Example Policy (OPA/Rego):

package docker.security

deny[msg] {
    input.User == "root"
    msg = "Container should not run as root"
}

deny[msg] {
    not input.Healthcheck
    msg = "Container must have a healthcheck"
}

deny[msg] {
    vulnerability := input.Vulnerabilities[_]
    vulnerability.Severity == "CRITICAL"
    msg = sprintf("Critical vulnerability found: %s", [vulnerability.CVE])
}

3. Continuous Monitoring

# Schedule regular scans
name: Scheduled Security Scan

on:
  schedule:
    - cron: '0 2 * * *'  # Daily at 2 AM

jobs:
  scan:
    runs-on: ubuntu-latest
    steps:
      - name: Pull latest image
        run: docker pull myapp:latest

      - name: Scan for new vulnerabilities
        run: trivy image myapp:latest

4. False Positive Management

Trivy Ignore File (.trivyignore):

# Ignore specific CVEs
CVE-2023-12345

# Ignore by package
pkg:pypi/vulnerable-package@1.0.0

# Ignore with expiration
CVE-2023-67890 # expires: 2025-12-31

5. Integration with Security Tools

SIEM Integration:

# Export to SIEM
trivy image --format json myapp:latest | \
  curl -X POST -H "Content-Type: application/json" \
  -d @- https://siem.example.com/api/vulnerabilities

Summary

Container security is critical for modern application deployment, and AI-powered tools significantly enhance vulnerability detection, prioritization, and remediation.

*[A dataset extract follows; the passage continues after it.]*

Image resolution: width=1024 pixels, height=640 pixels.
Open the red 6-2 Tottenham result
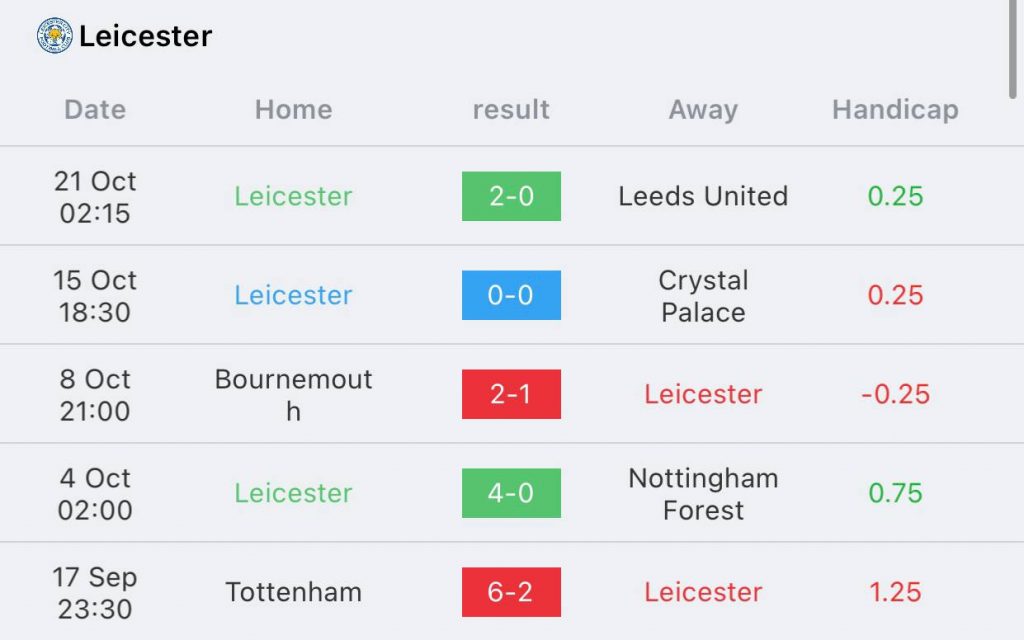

By implementing a multi-scanner approach using Docker Scout, Trivy, and Snyk, teams can achieve comprehensive security coverage with intelligent threat analysis.

Key takeaways:

  • Use multiple scanners for comprehensive coverage
  • Generate and maintain SBOMs for compliance
  • Implement policy-as-code for consistent enforcement
  • Automate security scanning in CI/CD pipelines
  • Continuously monitor deployed containers
  • Prioritize vulnerabilities using AI-powered risk scores

Effective container security requires a defense-in-depth strategy, combining automated scanning, policy enforcement, and continuous monitoring throughout the software development lifecycle.